Changing Instance Attributes¶
Ideally, before making a class persistent you would get its interface right the first time, so that no attributes would ever need to be added, removed, or have their interpretation change over time. It’s a worthy goal, but also an impractical one unless you’re gifted with perfect knowledge of the future. Such unnatural foresight can’t be required of any person, so you therefore have to be prepared to handle such structural changes gracefully. In object-oriented database terminology, this is a schema update. The ZODB doesn’t have an actual schema specification, but you’re changing the software’s expectations of the data contained by an object, so you’re implicitly changing the schema.

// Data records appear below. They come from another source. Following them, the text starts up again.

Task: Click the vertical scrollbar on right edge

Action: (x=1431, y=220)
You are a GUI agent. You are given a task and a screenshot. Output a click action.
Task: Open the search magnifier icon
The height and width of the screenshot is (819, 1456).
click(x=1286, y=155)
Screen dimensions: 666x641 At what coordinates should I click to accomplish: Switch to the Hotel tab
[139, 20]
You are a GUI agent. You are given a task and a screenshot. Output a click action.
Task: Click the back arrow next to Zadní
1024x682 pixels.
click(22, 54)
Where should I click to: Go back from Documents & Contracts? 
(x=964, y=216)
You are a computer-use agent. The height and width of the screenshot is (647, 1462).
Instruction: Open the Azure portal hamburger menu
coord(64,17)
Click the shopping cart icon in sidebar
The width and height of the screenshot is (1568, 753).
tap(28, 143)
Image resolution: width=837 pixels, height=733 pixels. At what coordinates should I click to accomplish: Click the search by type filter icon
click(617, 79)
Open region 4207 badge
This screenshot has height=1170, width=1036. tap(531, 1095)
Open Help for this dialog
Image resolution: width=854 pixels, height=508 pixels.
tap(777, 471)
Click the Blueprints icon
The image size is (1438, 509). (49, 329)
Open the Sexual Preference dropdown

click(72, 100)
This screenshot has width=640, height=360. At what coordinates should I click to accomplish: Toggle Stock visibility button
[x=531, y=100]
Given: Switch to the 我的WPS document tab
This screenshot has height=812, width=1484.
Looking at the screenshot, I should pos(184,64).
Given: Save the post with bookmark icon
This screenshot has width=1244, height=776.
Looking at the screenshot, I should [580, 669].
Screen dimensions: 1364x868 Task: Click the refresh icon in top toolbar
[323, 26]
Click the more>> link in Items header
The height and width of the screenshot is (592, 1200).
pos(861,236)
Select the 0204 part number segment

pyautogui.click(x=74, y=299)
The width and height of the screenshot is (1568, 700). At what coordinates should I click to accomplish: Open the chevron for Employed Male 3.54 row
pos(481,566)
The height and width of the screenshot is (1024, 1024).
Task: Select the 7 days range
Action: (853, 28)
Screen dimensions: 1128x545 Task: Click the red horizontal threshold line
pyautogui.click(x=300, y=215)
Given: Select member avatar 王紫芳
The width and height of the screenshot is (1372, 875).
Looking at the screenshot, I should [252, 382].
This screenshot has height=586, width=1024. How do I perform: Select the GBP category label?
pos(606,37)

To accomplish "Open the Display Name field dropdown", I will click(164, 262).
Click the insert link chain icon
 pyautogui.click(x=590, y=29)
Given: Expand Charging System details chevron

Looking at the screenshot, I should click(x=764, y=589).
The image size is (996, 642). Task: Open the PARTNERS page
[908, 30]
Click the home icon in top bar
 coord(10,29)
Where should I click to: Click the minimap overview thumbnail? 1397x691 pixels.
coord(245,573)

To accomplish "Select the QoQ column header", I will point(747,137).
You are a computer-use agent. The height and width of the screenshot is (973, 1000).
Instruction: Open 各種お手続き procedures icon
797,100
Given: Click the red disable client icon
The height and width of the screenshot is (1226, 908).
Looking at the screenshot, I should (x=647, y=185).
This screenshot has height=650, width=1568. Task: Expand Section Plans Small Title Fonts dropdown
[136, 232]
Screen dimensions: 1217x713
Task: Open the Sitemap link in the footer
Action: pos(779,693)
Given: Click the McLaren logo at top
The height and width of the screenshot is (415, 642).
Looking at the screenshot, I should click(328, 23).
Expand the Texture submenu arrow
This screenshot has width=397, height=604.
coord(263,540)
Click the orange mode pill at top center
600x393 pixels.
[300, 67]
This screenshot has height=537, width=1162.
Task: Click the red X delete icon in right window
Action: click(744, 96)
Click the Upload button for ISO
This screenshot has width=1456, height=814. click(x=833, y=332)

One way to handle such a change is to write a one-time conversion program that
will loop over every single object in the database and update them to match the
new schema. This can be easy if your network of object references is quite
structured, making it easy to find all the instances of the class being
modified. For example, if all
User objects can be found inside a
single dictionary or BTree, then it would be a simple matter to loop over every
User instance with a
for statement. This is more difficult
if your object graph is less structured; if
User objects can be found
as attributes of any number of different class instances, then there’s no longer
any easy way to find them all, short of writing a generalized object traversal
function that would walk over every single object in a ZODB, checking each one
to see if it’s an instance of
Some OODBs support a feature called extents, which allow quickly finding all the instances of a given class, no matter where they are in the object graph; unfortunately the ZODB doesn’t offer extents as a feature.